Saved entries:
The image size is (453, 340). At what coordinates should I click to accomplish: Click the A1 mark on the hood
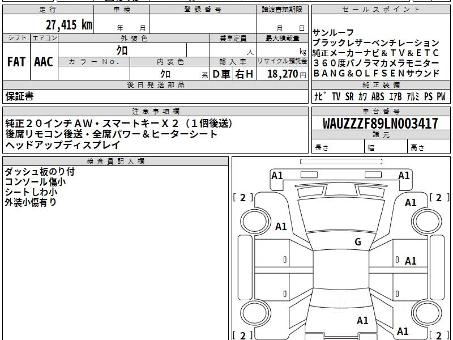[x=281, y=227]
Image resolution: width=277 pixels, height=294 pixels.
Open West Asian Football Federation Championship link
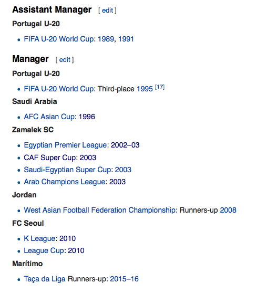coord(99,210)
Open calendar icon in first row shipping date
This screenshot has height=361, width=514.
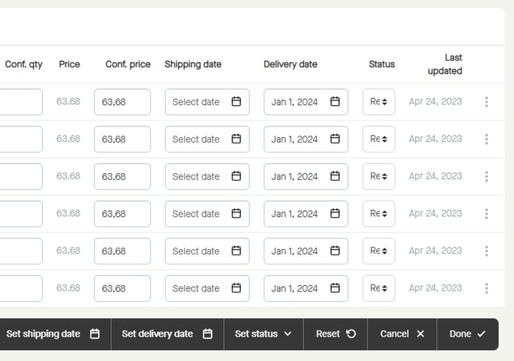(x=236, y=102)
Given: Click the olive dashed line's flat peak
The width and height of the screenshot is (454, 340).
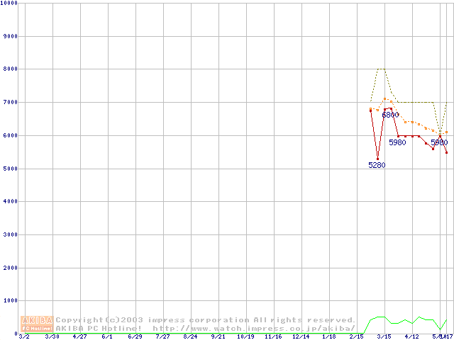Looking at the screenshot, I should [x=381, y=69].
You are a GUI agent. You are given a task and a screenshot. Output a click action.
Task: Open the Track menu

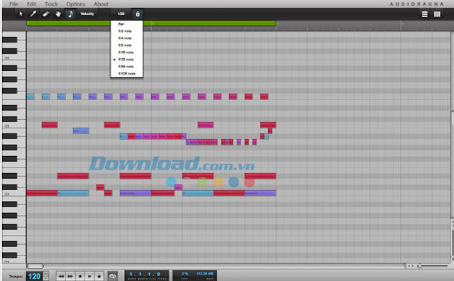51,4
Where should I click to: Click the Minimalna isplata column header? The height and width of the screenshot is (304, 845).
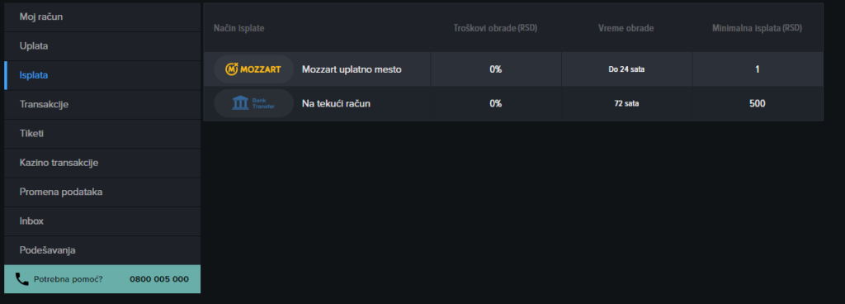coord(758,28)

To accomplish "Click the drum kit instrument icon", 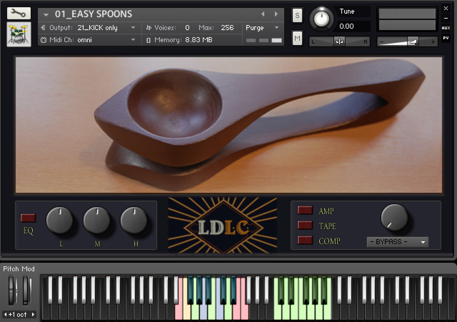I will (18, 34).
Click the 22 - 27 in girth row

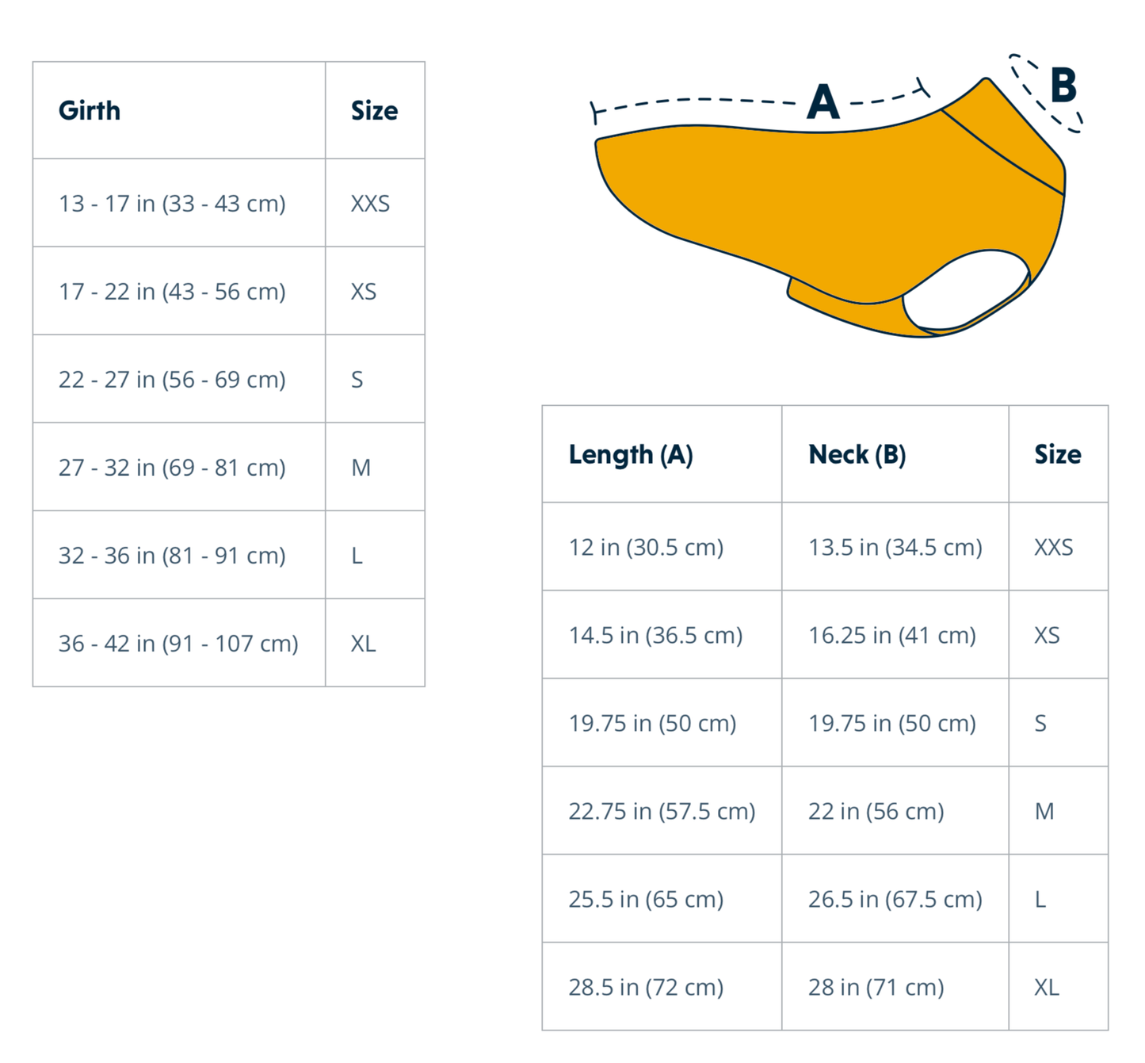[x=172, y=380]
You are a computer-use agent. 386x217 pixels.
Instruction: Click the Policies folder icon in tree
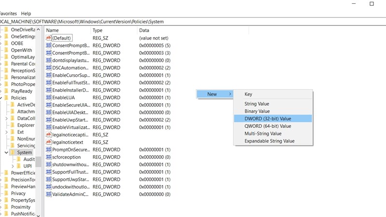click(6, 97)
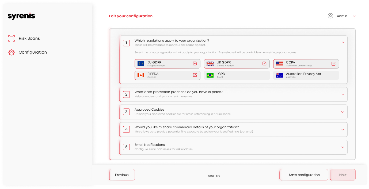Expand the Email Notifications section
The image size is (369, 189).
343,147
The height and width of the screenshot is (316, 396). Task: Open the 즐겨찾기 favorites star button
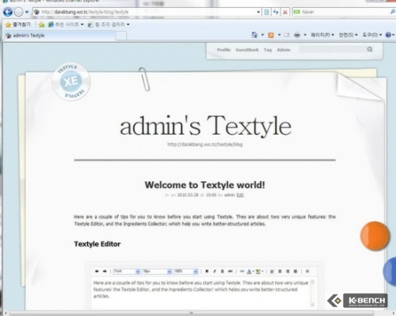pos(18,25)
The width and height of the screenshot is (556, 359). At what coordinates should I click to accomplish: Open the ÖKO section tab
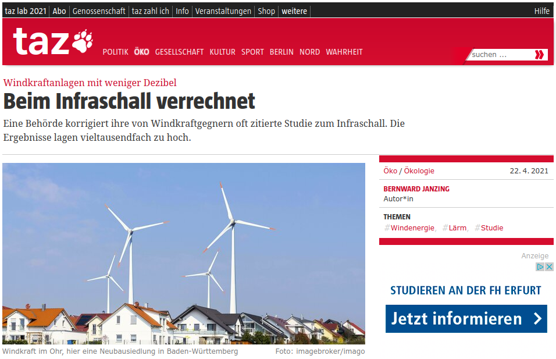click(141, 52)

> _WHAT IS REQUIRED_
Return every line from the entries above that includes the word "pixels".

> _RESPONSE AREA_
Image resolution: width=277 pixels, height=294 pixels.
You are a computer-use agent. 386x217 pixels.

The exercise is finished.